Saved data entries:
=== Begin Enclosure ===
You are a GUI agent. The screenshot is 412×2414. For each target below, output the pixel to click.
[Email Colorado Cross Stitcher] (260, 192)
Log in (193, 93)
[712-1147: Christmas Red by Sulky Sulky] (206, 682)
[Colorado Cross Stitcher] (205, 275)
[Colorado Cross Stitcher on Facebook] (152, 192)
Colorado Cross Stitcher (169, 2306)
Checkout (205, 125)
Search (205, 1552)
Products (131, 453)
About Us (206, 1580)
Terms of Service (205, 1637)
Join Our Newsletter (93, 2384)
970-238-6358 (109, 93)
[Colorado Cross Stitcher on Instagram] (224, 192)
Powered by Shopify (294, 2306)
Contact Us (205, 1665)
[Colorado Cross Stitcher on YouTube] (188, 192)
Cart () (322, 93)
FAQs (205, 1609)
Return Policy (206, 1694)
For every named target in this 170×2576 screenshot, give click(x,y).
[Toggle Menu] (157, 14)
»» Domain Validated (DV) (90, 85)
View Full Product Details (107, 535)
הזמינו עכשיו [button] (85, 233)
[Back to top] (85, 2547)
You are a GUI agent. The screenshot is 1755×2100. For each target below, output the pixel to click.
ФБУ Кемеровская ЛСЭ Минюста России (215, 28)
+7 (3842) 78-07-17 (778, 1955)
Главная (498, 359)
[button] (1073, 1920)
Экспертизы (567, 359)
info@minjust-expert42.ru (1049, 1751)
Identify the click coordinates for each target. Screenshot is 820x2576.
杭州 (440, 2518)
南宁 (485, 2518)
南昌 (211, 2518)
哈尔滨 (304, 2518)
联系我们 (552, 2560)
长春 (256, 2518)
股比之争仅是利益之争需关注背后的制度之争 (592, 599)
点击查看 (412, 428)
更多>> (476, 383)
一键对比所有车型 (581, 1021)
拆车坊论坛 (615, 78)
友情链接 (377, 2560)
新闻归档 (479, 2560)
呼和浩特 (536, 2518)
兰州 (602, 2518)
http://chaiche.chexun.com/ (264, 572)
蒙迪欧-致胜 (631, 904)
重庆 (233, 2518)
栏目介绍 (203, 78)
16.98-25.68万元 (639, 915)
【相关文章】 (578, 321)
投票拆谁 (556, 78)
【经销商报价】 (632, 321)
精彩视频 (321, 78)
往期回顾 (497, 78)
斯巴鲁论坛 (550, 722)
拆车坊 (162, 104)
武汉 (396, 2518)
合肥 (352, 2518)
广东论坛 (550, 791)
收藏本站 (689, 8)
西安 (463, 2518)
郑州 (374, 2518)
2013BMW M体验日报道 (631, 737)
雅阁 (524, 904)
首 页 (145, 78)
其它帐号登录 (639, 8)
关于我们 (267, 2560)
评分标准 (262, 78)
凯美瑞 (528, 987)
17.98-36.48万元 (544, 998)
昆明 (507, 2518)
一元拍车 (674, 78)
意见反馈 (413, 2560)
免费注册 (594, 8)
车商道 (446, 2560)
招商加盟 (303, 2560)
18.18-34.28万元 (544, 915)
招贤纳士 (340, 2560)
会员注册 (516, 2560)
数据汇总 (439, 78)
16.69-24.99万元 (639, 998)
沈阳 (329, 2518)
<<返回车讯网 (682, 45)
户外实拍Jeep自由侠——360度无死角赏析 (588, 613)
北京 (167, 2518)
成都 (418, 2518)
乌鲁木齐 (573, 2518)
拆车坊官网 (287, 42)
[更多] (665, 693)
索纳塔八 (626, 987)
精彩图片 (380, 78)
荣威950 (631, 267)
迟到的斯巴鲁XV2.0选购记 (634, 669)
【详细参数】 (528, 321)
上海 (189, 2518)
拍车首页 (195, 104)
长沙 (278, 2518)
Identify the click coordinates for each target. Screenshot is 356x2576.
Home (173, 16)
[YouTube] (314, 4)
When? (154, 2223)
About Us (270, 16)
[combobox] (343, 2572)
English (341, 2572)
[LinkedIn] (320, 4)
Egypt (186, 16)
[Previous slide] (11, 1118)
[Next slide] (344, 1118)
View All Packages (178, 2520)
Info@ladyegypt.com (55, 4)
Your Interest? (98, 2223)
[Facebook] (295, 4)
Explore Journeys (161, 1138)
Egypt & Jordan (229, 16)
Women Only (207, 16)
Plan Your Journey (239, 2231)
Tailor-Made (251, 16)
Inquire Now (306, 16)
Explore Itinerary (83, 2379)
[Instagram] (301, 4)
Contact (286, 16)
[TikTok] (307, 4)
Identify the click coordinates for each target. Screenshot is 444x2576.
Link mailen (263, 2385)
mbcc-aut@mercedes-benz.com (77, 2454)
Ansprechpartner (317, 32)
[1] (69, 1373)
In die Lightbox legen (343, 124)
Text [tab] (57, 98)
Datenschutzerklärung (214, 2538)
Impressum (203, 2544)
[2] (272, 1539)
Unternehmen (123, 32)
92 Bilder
=== End Enclosure ===
**What to produce**.
Output the data exactly, in full.

**Answer area**.
You are a GUI agent. The screenshot is 412×2414. For each target below, output the pixel to click.
[Email Colorado Cross Stitcher] (260, 192)
Log in (193, 93)
[712-1147: Christmas Red by Sulky Sulky] (206, 682)
[Colorado Cross Stitcher] (205, 275)
[Colorado Cross Stitcher on Facebook] (152, 192)
Colorado Cross Stitcher (169, 2306)
Checkout (205, 125)
Search (205, 1552)
Products (131, 453)
About Us (206, 1580)
Terms of Service (205, 1637)
Join Our Newsletter (93, 2384)
970-238-6358 (109, 93)
[Colorado Cross Stitcher on Instagram] (224, 192)
Powered by Shopify (294, 2306)
Contact Us (205, 1665)
[Colorado Cross Stitcher on YouTube] (188, 192)
Cart () (322, 93)
FAQs (205, 1609)
Return Policy (206, 1694)
For every named target in this 170×2576 screenshot, give click(x,y).
[Toggle Menu] (157, 14)
»» Domain Validated (DV) (90, 85)
View Full Product Details (107, 535)
הזמינו עכשיו [button] (85, 233)
[Back to top] (85, 2547)
You are a GUI agent. The screenshot is 1755×2100. For each target below, output the pixel to click.
ФБУ Кемеровская ЛСЭ Минюста России (215, 28)
+7 (3842) 78-07-17 (778, 1955)
Главная (498, 359)
[button] (1073, 1920)
Экспертизы (567, 359)
info@minjust-expert42.ru (1049, 1751)
Identify the click coordinates for each target. Screenshot is 820x2576.
杭州 (440, 2518)
南宁 (485, 2518)
南昌 (211, 2518)
哈尔滨 (304, 2518)
联系我们 (552, 2560)
长春 (256, 2518)
股比之争仅是利益之争需关注背后的制度之争 (592, 599)
点击查看 (412, 428)
更多>> (476, 383)
一键对比所有车型 (581, 1021)
拆车坊论坛 (615, 78)
友情链接 (377, 2560)
新闻归档 (479, 2560)
呼和浩特 (536, 2518)
兰州 (602, 2518)
http://chaiche.chexun.com/ (264, 572)
蒙迪欧-致胜 (631, 904)
重庆 (233, 2518)
栏目介绍 (203, 78)
16.98-25.68万元 (639, 915)
【相关文章】 (578, 321)
投票拆谁 (556, 78)
【经销商报价】 (632, 321)
精彩视频 (321, 78)
往期回顾 (497, 78)
斯巴鲁论坛 (550, 722)
拆车坊 (162, 104)
武汉 (396, 2518)
合肥 (352, 2518)
广东论坛 (550, 791)
收藏本站 (689, 8)
西安 (463, 2518)
郑州 (374, 2518)
2013BMW M体验日报道 (631, 737)
雅阁 (524, 904)
首 页 (145, 78)
其它帐号登录 (639, 8)
关于我们 (267, 2560)
评分标准 (262, 78)
凯美瑞 (528, 987)
17.98-36.48万元 (544, 998)
昆明 (507, 2518)
一元拍车 (674, 78)
意见反馈 (413, 2560)
免费注册 (594, 8)
车商道 (446, 2560)
招商加盟 (303, 2560)
18.18-34.28万元 (544, 915)
招贤纳士 (340, 2560)
会员注册 (516, 2560)
数据汇总 (439, 78)
16.69-24.99万元 (639, 998)
沈阳 (329, 2518)
<<返回车讯网 (682, 45)
户外实拍Jeep自由侠——360度无死角赏析 (588, 613)
北京 (167, 2518)
成都 (418, 2518)
乌鲁木齐 (573, 2518)
拆车坊官网 (287, 42)
[更多] (665, 693)
索纳塔八 (626, 987)
精彩图片 (380, 78)
荣威950 (631, 267)
迟到的斯巴鲁XV2.0选购记 (634, 669)
【详细参数】 (528, 321)
上海 (189, 2518)
拍车首页 (195, 104)
长沙 (278, 2518)
Identify the click coordinates for each target. Screenshot is 356x2576.
Home (173, 16)
[YouTube] (314, 4)
When? (154, 2223)
About Us (270, 16)
[combobox] (343, 2572)
English (341, 2572)
[LinkedIn] (320, 4)
Egypt (186, 16)
[Previous slide] (11, 1118)
[Next slide] (344, 1118)
View All Packages (178, 2520)
Info@ladyegypt.com (55, 4)
Your Interest? (98, 2223)
[Facebook] (295, 4)
Explore Journeys (161, 1138)
Egypt & Jordan (229, 16)
Women Only (207, 16)
Plan Your Journey (239, 2231)
Tailor-Made (251, 16)
Inquire Now (306, 16)
Explore Itinerary (83, 2379)
[Instagram] (301, 4)
Contact (286, 16)
[TikTok] (307, 4)
Identify the click coordinates for each target. Screenshot is 444x2576.
Link mailen (263, 2385)
mbcc-aut@mercedes-benz.com (77, 2454)
Ansprechpartner (317, 32)
[1] (69, 1373)
In die Lightbox legen (343, 124)
Text [tab] (57, 98)
Datenschutzerklärung (214, 2538)
Impressum (203, 2544)
[2] (272, 1539)
Unternehmen (123, 32)
92 Bilder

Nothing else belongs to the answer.